■ Exercise: Swap "avatar" for "profile picture" throughout the data below and reproduce it with nothing else changed.

(Part of a data file)

------------------------------

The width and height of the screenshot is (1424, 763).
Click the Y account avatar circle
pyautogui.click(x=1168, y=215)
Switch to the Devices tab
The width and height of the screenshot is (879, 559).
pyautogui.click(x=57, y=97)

------------------------------

■ Solution to this task:
The width and height of the screenshot is (1424, 763).
Click the Y account profile picture circle
pyautogui.click(x=1168, y=215)
Switch to the Devices tab
The width and height of the screenshot is (879, 559).
pyautogui.click(x=57, y=97)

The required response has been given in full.